V.Assurance of Being Heard
VI.Double Wish: Occasionally a lament with ask God to intervene against …. and for …
VII.Vow of Praise
VIII.Anticipatory Praise
These are, of course, general categories which may or may not be present in every Psalm. In fact, sometimes it is telling when certain parts are missing.
Take, for example, Psalm 88. This is the only Psalm of Lament that does not end in praise (as far as I am aware). We began looking at it because it is one that simply describes the situation of the lamenter. There is no movement in it. It simply expresses to God a sense of being wronged and abandoned.
Psalm 88 (The Message)
God, you’re my last chance of the day.
I spend the night on my knees before you.

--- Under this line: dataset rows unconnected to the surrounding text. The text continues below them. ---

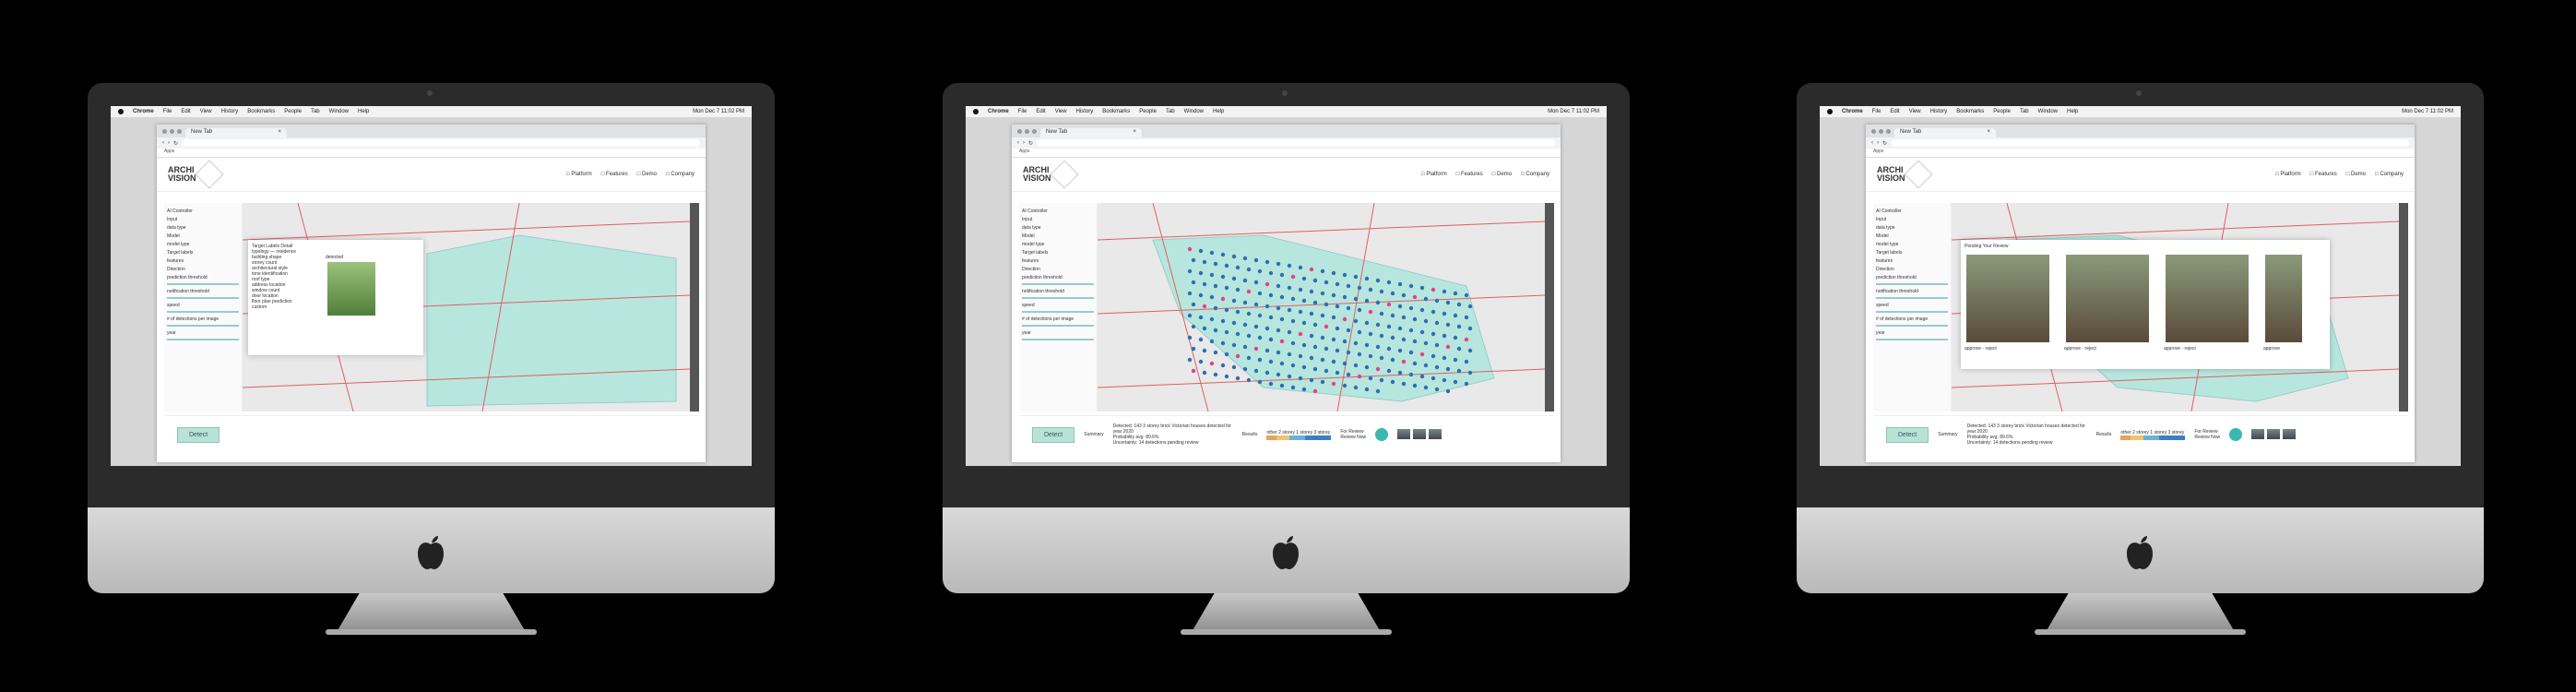  Describe the element at coordinates (1939, 112) in the screenshot. I see `menu-history: History` at that location.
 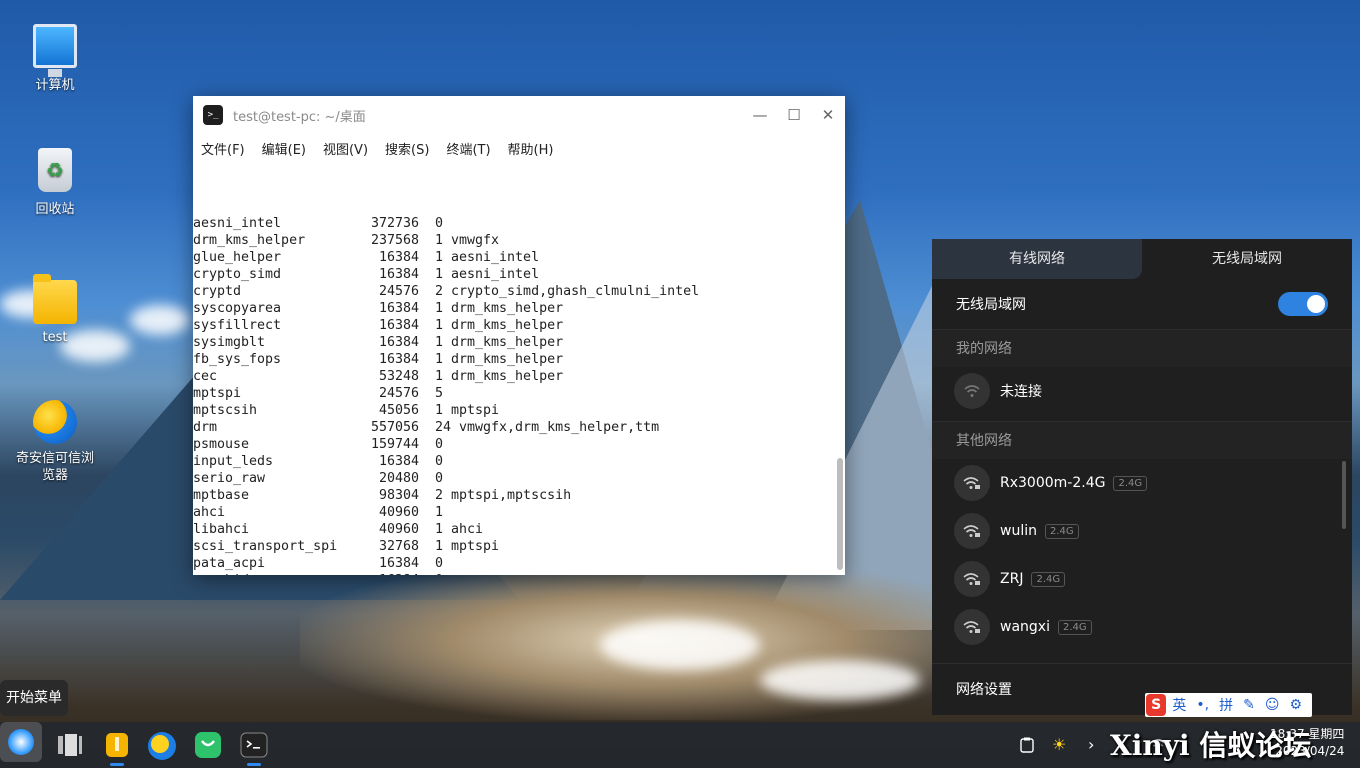 I want to click on brightness-icon: ☀, so click(x=1059, y=745).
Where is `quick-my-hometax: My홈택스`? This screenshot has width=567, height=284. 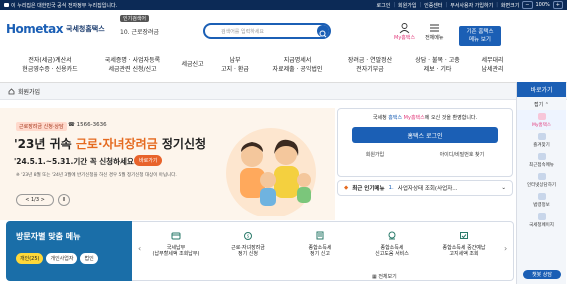
quick-my-hometax: My홈택스 is located at coordinates (542, 120).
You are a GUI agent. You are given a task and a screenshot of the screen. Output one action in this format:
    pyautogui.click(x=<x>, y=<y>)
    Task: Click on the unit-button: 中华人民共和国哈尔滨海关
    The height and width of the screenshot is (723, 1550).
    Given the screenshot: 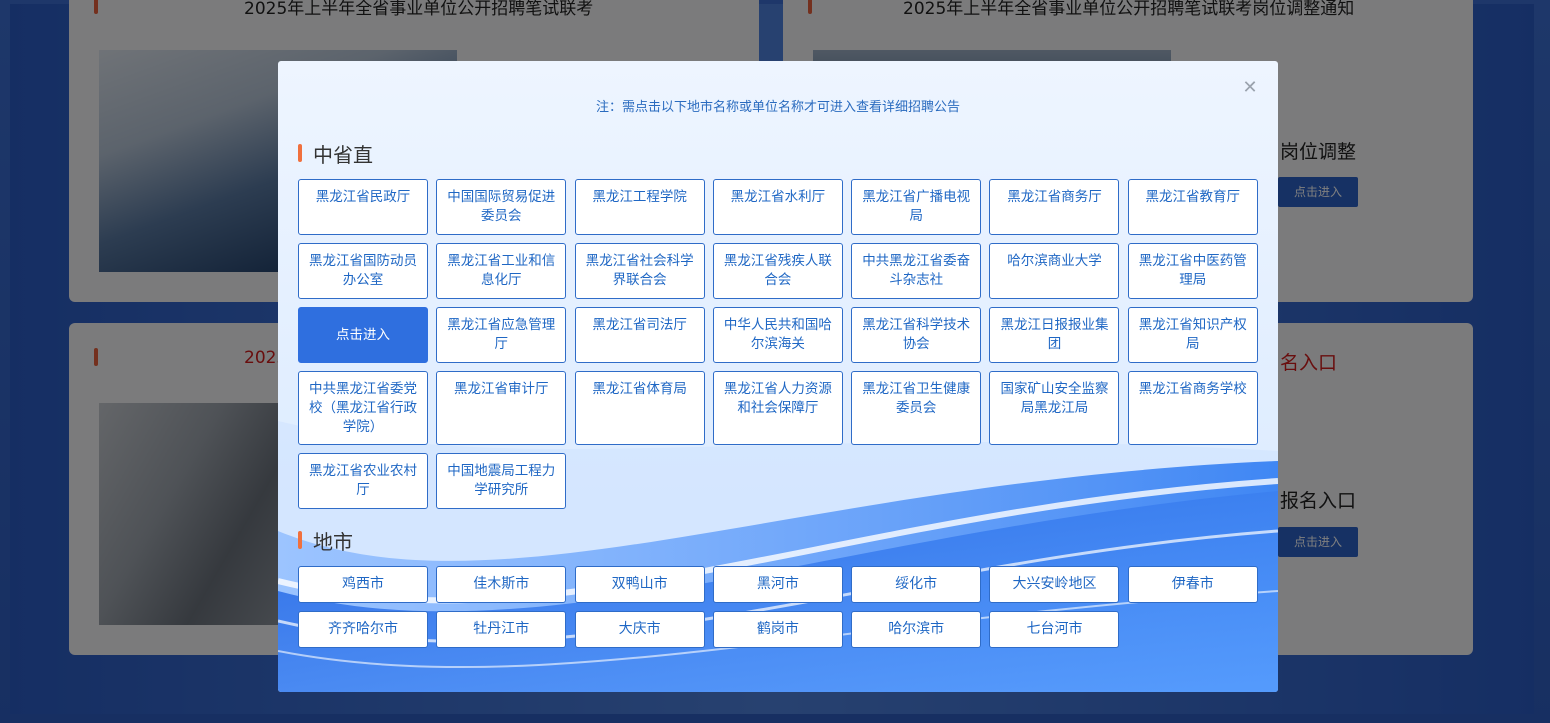 What is the action you would take?
    pyautogui.click(x=778, y=335)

Put me on your salvation agenda; take notes on the trouble I’m in.
I’ve had my fill of trouble; I’m camped on the edge of hell.
I’m written off as a lost cause, one more statistic, a hopeless case.

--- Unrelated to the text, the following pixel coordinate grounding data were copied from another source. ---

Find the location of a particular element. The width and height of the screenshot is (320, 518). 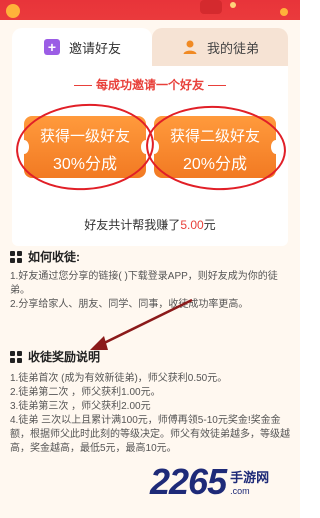

plus-icon: + is located at coordinates (52, 47).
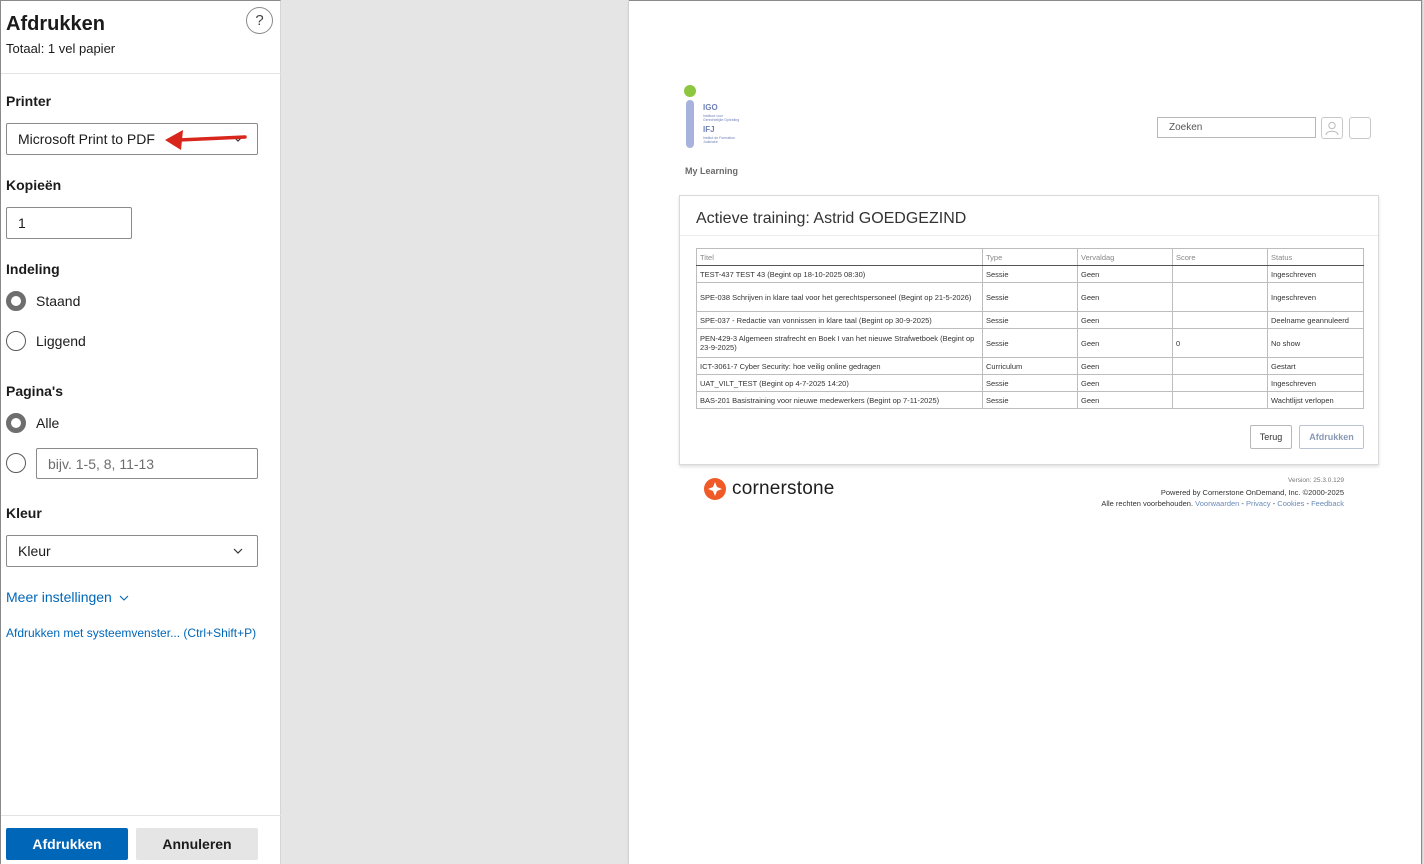  I want to click on svg-text: Judiciaire, so click(710, 142).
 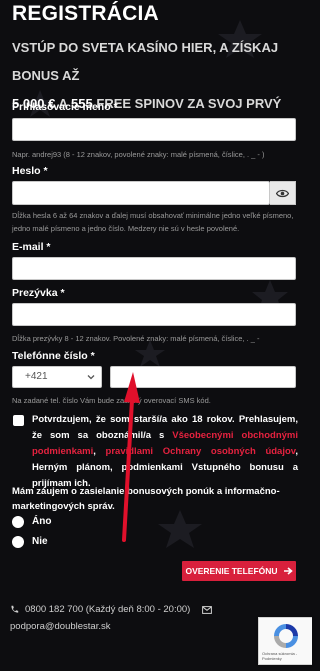 What do you see at coordinates (42, 522) in the screenshot?
I see `marketing-yes-label: Áno` at bounding box center [42, 522].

Abandoned as already dead, one more body in a stack of corpses, And not so much as a gravestone— I’m a black hole in oblivion.
You’ve dropped me into a bottomless pit, sunk me in a pitch-black abyss.
I’m battered senseless by your rage, relentlessly pounded by your waves of anger.
You turned my friends against me, made me horrible to them.
I’m caught in a maze and can’t find my way out,
blinded by tears of pain and frustration.
I call to you, God; all day I call. I wring my hands, I plead for help.
Are the dead a live audience for your miracles?
Do ghosts ever join the choirs that praise you?
Does your love make any difference in a graveyard?
Is your faithful presence noticed in the corridors of hell?
Are your marvelous wonders ever seen in the dark,
your righteous ways noticed in the Land of No Memory?
I’m standing my ground, God, shouting for help,
at my prayers every morning,
on my knees each daybreak.
Why, God, do you turn a deaf ear?
Why do you make yourself scarce?
For as long as I remember I’ve been hurting;
I’ve taken the worst you can hand out, and I’ve had it.
Your wildfire anger has blazed through my life;
I’m bleeding, black and blue.
You’ve attacked me fiercely from every side,
raining down blows till I’m nearly dead.
You made lover and neighbour alike dump me;
the only friend I have left is Darkness.
Notice how this psalm never moves past lament. There is no confession of trust, no petition, and no praise. There are times in many of our lives when we feel this way, when we feel lost, when we feel abandoned. We assume we cannot talk like this to God, so we simply walk away.
Never expressing the hurt.
Allowing the wall to grow thicker and thicker.
I pray that we would be able to grasp the freedom we have to approach God with our experience. To tell him how we feel, and how much it hurts.
To express our pain so that it can be transformed into something else.
To expose ourselves so that we can be transformed.